Harris v. City of Louisville

Decision Date18 June 1915
Citation165 Ky. 559,177 S.W. 472
PartiesHARRIS v. CITY OF LOUISVILLE. BUCHANAN v. WARLEY.
CourtKentucky Court of Appeals

Appeal from Circuit Court, Jefferson County, Criminal Division.

Appeal from Circuit Court, Jefferson County, Chancery Branch, First Division.

Arthur Harris was convicted of violating an ordinance of the City of Louisville, and he appeals. Action by C. H. Buchanan against William Warley. Decree for the defendant, and plaintiff appeals. Appeals heard together, and judgments affirmed.

Logan N. Rock and W. H. Wright, both of Louisville, for appellant Harris.

Blakey Quin & Lewis, of Louisville, for appellant Buchanan.

Stuart Chevalier and Pendleton Beckley, both of Louisville, for appellees.

HANNAH J.

These two appeals involve a common question--the validity of the following ordinance enacted by the council of the city of Louisville:

"An ordinance to prevent conflict and ill-feeling between the white and colored races in the city of Louisville, and to preserve the public peace and promote the general welfare by making reasonable provisions requiring, as far as practicable, the use of separate blocks for residences places of abode and places of assembly by white and colored people respectively.

Be it ordained by the general council of the city of Louisville:

Section 1. It shall be unlawful for any colored person to move into and occupy as a residence, place of abode, or to establish and maintain as a place of public assembly, any house upon any block upon which a greater number of houses are occupied as residences, places of abode, or places of public assembly, by white people than are occupied as residences, places of abode or places of public assembly by colored people.

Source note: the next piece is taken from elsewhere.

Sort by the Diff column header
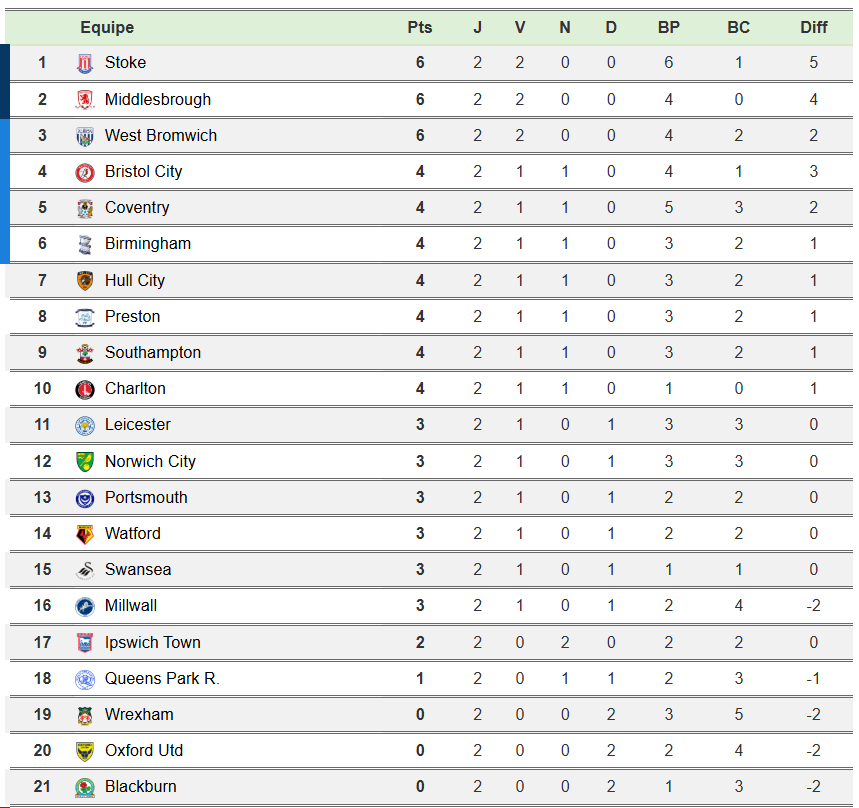 click(813, 27)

Sec. 2. It shall be unlawful for any white person to move into and occupy as a residence, place of abode, or to establish and maintain as a place of public assembly, any house upon any block upon which a greater number of houses are occupied as residences, places of abode, or places of public assembly by colored people than are occupied as residences, places of abode or places of public assembly by white people.

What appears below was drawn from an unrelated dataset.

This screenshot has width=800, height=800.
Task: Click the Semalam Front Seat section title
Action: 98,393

Sec. 3. The word 'block' as the same is used in this ordinance shall be construed to mean that portion of any street or public alley upon both sides of the same between two adjacent intersecting or crossing streets or public alleys, or between such streets or alleys, if extended. In determining the boundary of any given block for the purpose of complying with the provisions of this ordinance, there shall be taken as a basis of measuring the length of such block, the space between the intersecting streets or public alleys on that side of the street or alley on which the house numbers are even, if that side of the street be divided into blocks; otherwise, the block on the opposite side shall be taken as the basis. A 'residence' or 'place of abode' or 'place of public assembly' shall be counted in that block on which it faces and has its main entrance.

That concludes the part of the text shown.